(Stored data)
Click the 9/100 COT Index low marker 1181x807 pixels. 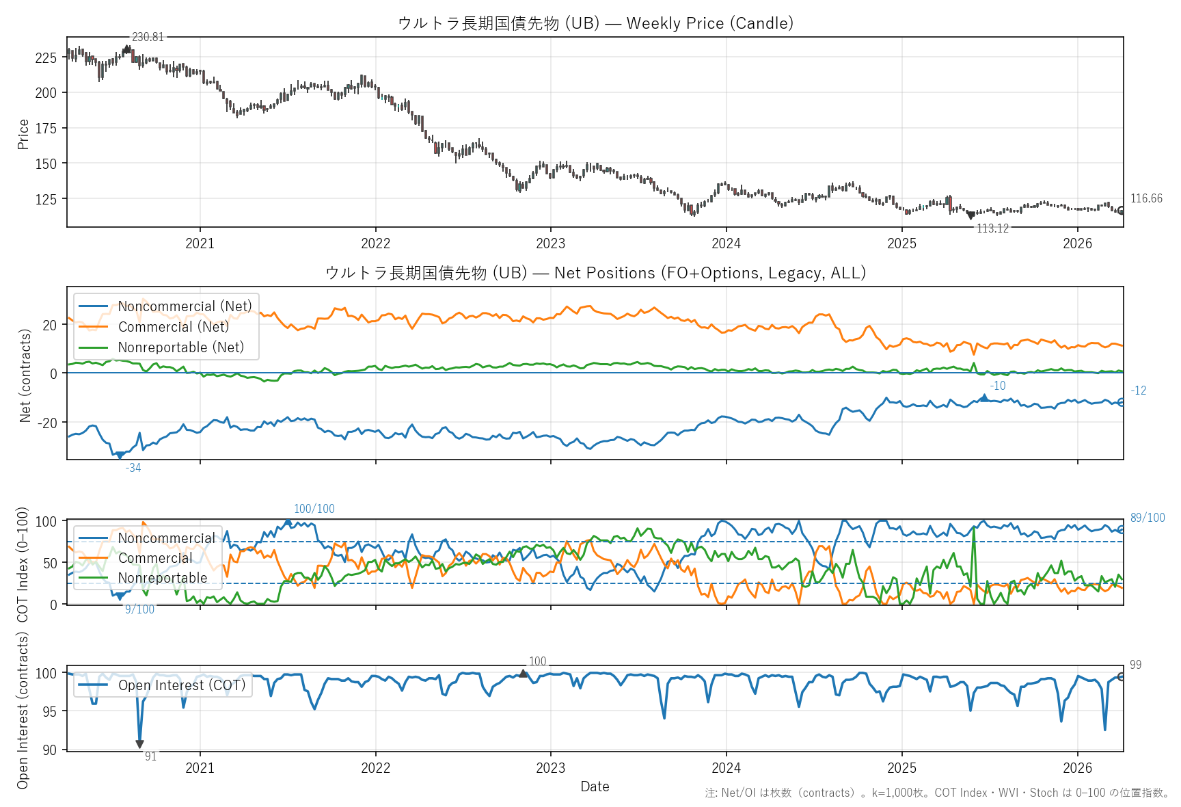(x=120, y=597)
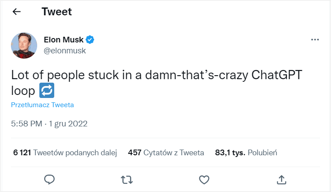Click the Tweet page heading

56,12
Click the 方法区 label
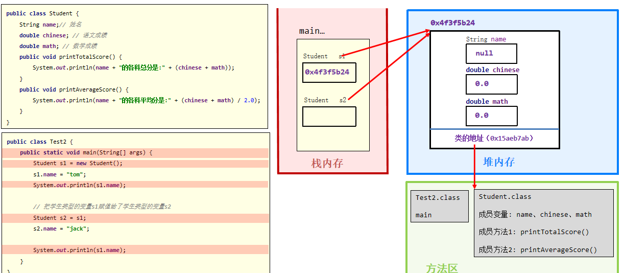 point(442,268)
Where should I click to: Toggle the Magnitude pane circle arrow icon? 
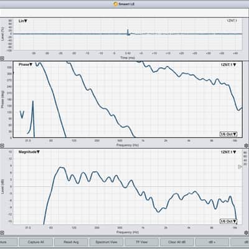point(2,233)
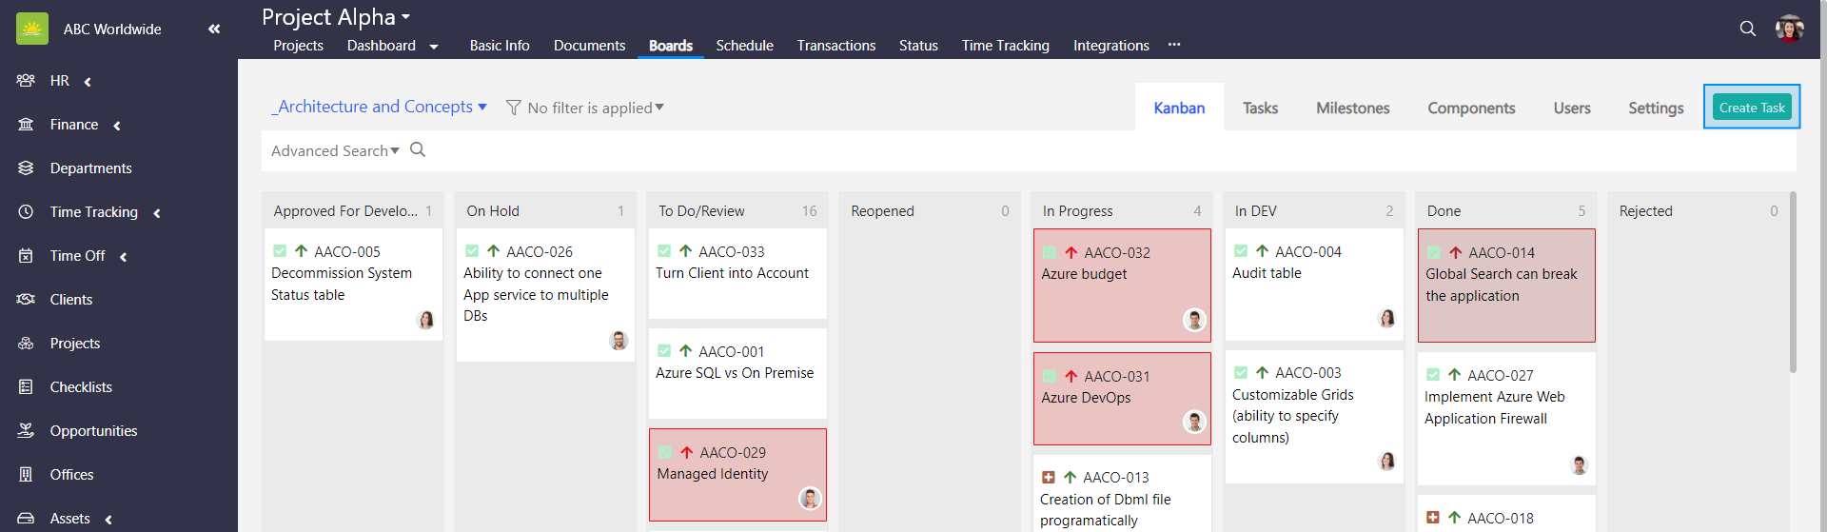The width and height of the screenshot is (1827, 532).
Task: Click the Advanced Search magnifier icon
Action: [418, 149]
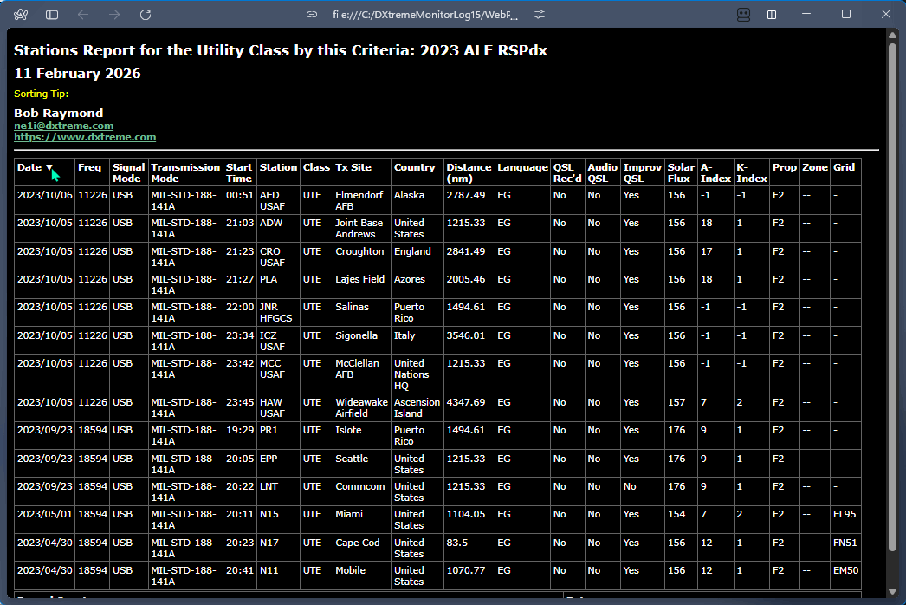
Task: Open the ne1i@dxtreme.com email link
Action: pos(63,126)
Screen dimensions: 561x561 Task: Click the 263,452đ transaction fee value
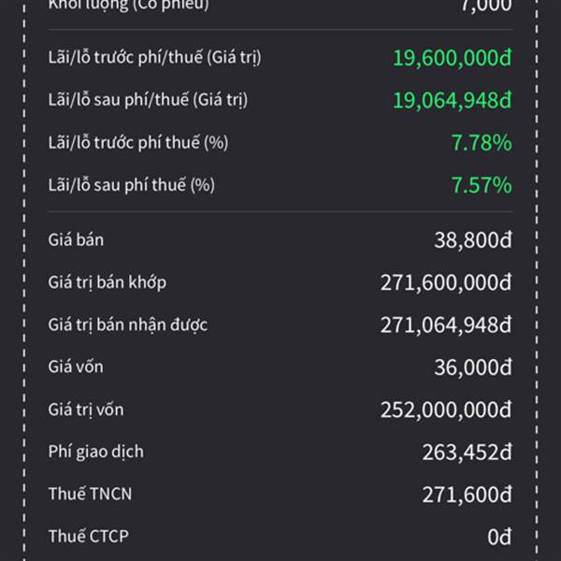tap(467, 453)
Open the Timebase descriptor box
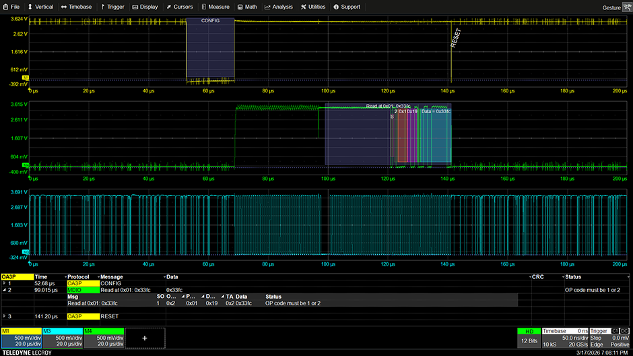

WHAT TO DO:
In the data, the line that contains "Click the 方法区 label" begins the part to write out; restate it and each line after it word for word through the end, with no pictures.

SOLVED EXERCISE:
Click the 方法区 label
 point(442,268)
Where should I click to: Toggle the Magnitude pane circle arrow icon? 
point(2,233)
The width and height of the screenshot is (1827, 532).
Task: Click the Advanced Search magnifier icon
Action: [418, 149]
Task: Open the ne1i@dxtreme.com email link
Action: pos(63,126)
Screen dimensions: 561x561 Task: Click the 263,452đ transaction fee value
tap(467, 453)
Open the Timebase descriptor box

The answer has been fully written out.